Written by | 10 Apr 2014 | All Medical News

by Bruce Sylvester – Children born preterm appear to have a higher risk of developing asthma and wheezing disorders, researchers report in a study published on Jan. 28, 2014 in PLOS Medicine.

The authors said that their new findings, “.. do not support prior suggestions that the association between preterm birth and wheezing disorders becomes less prominent with increasing age. Instead, the strength of the association was similar across age groups [up to 18 years], suggesting that the pulmonary consequences of preterm birth tend to persist throughout the life course.”

Jasper Been, MD, of the Maastricht University Medical Centre (Netherlands) and The University of Edinburgh (UK), and colleagues at Harvard Medical School (US) undertook a meta-analysis of data from 30 studies involving about 1.5 million children. They noted that about 11% of children are born preterm.

They reported that children born preterm (before 37 weeks of gestation) showed a  46% higher incidence of asthma or a wheezing disorder during childhood than children born at full term (≥ 37 weeks of gestation).

They also found that very preterm children (<32 weeks of gestation) showed an even greater of developing asthma or a wheezing disorder, almost triple that of children born at full term.

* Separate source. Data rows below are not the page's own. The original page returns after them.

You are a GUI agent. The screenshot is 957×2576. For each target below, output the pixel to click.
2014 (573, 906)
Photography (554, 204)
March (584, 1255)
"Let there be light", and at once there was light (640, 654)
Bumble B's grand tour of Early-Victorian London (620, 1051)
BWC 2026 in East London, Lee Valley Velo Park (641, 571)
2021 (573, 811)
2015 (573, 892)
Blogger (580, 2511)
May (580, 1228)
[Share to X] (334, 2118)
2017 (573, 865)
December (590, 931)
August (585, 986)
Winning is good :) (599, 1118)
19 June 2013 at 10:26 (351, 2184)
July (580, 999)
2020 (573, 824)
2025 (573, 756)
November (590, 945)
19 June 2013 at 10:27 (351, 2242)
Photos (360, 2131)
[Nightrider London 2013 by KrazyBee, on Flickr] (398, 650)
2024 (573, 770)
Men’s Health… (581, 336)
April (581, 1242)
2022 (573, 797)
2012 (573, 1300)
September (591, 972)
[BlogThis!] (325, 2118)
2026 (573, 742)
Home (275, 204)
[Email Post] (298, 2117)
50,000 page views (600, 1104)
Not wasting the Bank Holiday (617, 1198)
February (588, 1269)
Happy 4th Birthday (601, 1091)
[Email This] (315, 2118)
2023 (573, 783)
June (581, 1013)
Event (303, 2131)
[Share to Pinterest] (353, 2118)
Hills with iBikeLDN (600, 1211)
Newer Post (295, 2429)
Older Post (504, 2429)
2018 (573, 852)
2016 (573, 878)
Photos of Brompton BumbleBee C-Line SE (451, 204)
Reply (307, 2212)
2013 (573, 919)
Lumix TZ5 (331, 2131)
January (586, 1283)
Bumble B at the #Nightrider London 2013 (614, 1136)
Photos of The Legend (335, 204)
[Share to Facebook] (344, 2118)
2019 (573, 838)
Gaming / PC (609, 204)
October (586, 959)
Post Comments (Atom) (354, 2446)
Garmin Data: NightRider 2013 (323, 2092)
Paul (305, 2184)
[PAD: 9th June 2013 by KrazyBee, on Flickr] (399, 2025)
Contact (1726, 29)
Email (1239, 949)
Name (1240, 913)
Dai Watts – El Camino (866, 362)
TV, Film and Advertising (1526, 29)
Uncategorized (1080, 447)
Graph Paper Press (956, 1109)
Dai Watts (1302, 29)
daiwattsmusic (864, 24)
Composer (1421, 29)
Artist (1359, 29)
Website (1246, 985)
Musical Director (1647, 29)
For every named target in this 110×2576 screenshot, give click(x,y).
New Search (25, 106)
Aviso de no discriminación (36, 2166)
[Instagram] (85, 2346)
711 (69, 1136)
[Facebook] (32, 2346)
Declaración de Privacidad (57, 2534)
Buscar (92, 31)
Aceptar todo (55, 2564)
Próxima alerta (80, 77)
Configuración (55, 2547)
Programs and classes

They estimated that if none of the subjects had been born preterm, there would have been over a 3.1% drop in ensuing childhood wheezing disorders.

The authors concluded that their new findings offered, “…compelling evidence that preterm birth—particularly very preterm birth—increases the risk of asthma. Given the projected global increases in children surviving preterm births, research now needs to focus on understanding underlying mechanisms, and then to translate these insights into the development of preventive interventions.”